# EXERCISE OBJECTIVE:
Swap "mantra" for "motto" in the data lines from the line with "been [175, 756]" up to and including the line with "has [505, 407]", and reproduce only those lines with everything else left unchanged.

# EXTRACTED ENTRIES:
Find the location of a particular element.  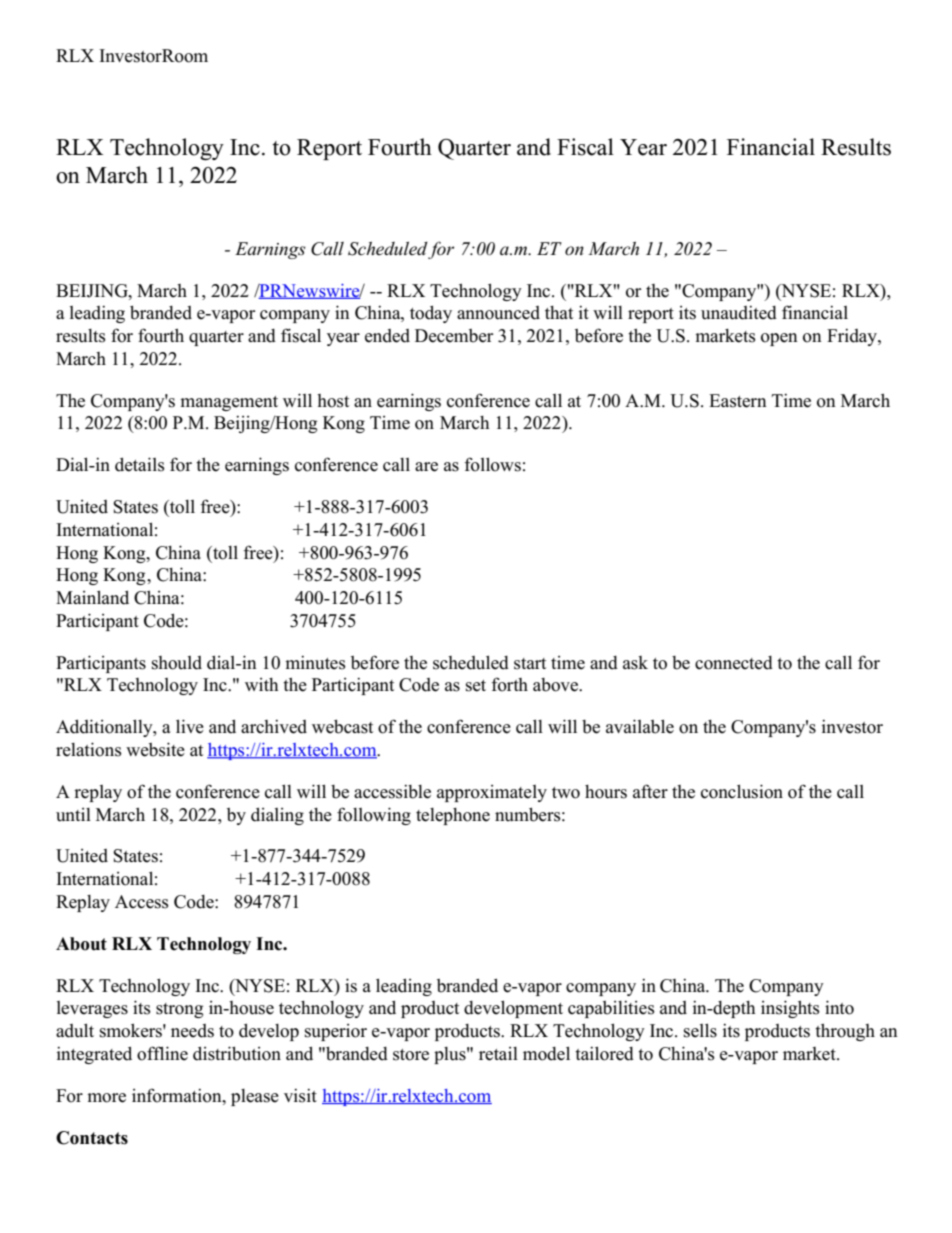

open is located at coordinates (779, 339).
--
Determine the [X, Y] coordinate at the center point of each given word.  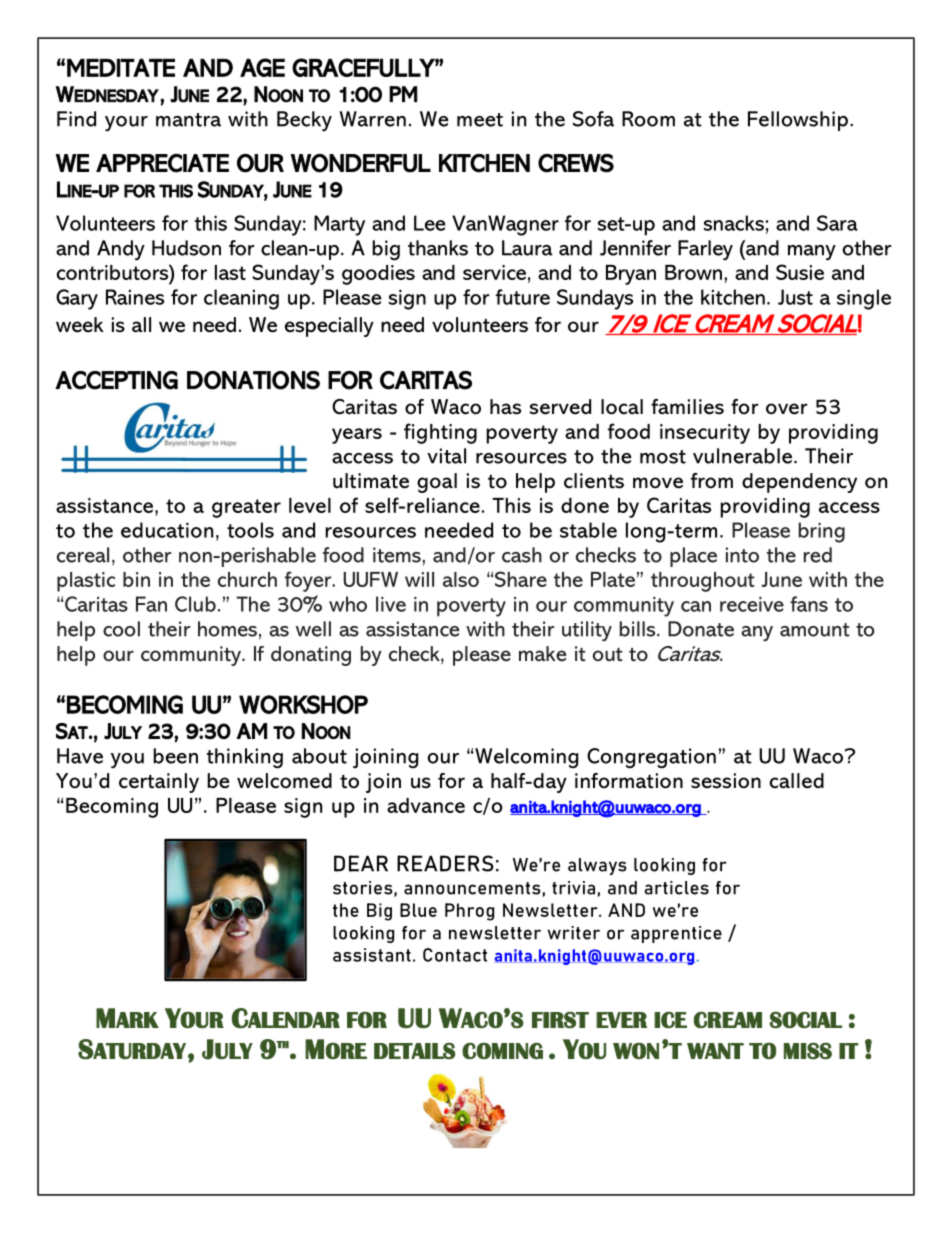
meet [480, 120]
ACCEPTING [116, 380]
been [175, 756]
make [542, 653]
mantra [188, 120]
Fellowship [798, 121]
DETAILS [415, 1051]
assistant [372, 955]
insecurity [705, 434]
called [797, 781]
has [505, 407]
==
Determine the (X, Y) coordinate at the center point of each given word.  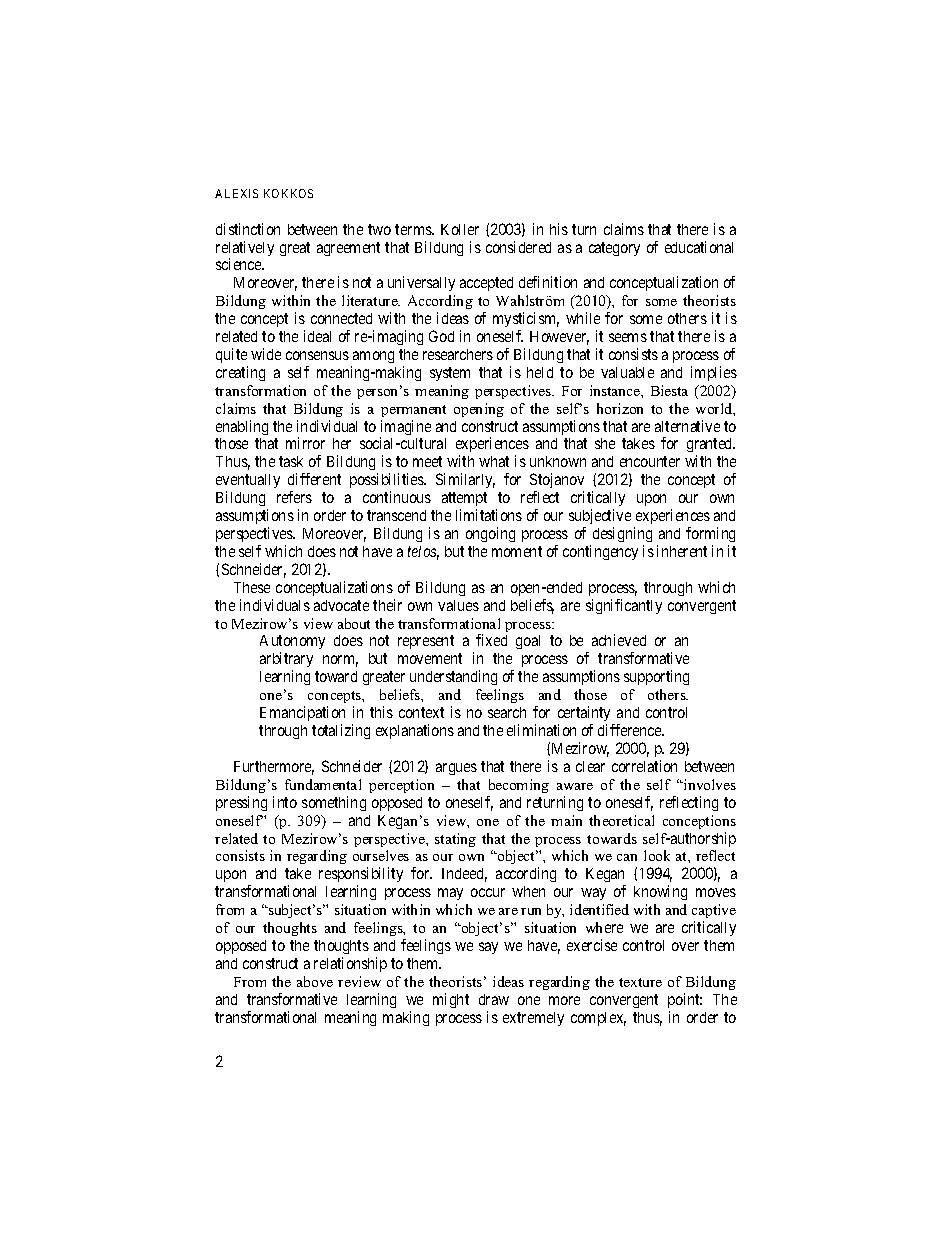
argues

# THE REPLY:
been [175, 756]
make [542, 653]
motto [188, 120]
Fellowship [798, 121]
DETAILS [415, 1051]
assistant [372, 955]
insecurity [705, 434]
called [797, 781]
has [505, 407]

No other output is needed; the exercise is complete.